I looked further and found a whole series of U-tubes that I can warmly recommend to everyone here as utterly magical to watch. I listed them here on our Forum
Meanwhile down in the Antarctic …
http://news.bbc.co.uk/1/hi/sci/tech/7984054.stm
Amazing videos Lucy! Thanks for posting.
Thanks lucy. All I can say is WOW.
The contract killers of AGW:
http://penoflight.com/climatebuzz/?p=474
ROM (21:48:38) :
> From “Eureka Alert” ; Cosmic rays detected deep underground reveal secrets of the upper atmosphere;
Don’t forget http://wattsupwiththat.com/2009/01/22/correlation-demonstrated-bewteen-cosmic-rays-and-temperature-of-the-stratosphere/ . 🙂
Lucy Skywalker (02:03:35) :
One that you listed, http://www.youtube.com/watch?v=gXnSOQBv8XI seems to have been updated a couple days later by http://www.youtube.com/watch?v=cgcd3diPNm8
The new version cleans up a few things and has some new animations. Well worth watching.
Very good article from Jennifer Marohasy’s blog helps to explain feedback using common sense, experience and data.
http://jennifermarohasy.com/blog/2009/04/role-of-water-vapour-in-climate-change/#more-4654
Pamela Gray @05:11:58
Just about the only other data sets that flow/tract with the general up and down noise and gradual rise then fall of these various global temperature graphs are SST data sets/oscillation indicators. Sun output does not. Cosmic ray data does not.

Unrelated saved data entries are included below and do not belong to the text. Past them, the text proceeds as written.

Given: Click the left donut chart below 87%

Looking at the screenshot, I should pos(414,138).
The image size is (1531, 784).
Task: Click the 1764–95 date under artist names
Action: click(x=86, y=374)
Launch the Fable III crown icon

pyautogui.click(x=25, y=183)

Well, as I see it, the oceans are basically sloshing around and distributing the heat, not creating or destroying it. The only longer term internal factor of note would be albedo change. The only things to effect the planet’s heat are external factors, solar & cosmic.
Nice video Lucy. How were Earth’s temps looking during and after the blast?
It was either cosmic rays, Al Gore inhaling or a failed attack from a prototype Death Star. I put my bet on the second option.
Wow, Lucy!
So, that darn natural X-ray event upset the cooling trend for January and Febraury. When the “Sudden Stratospheric Warming Event” was announced, I wondered what could have caused it.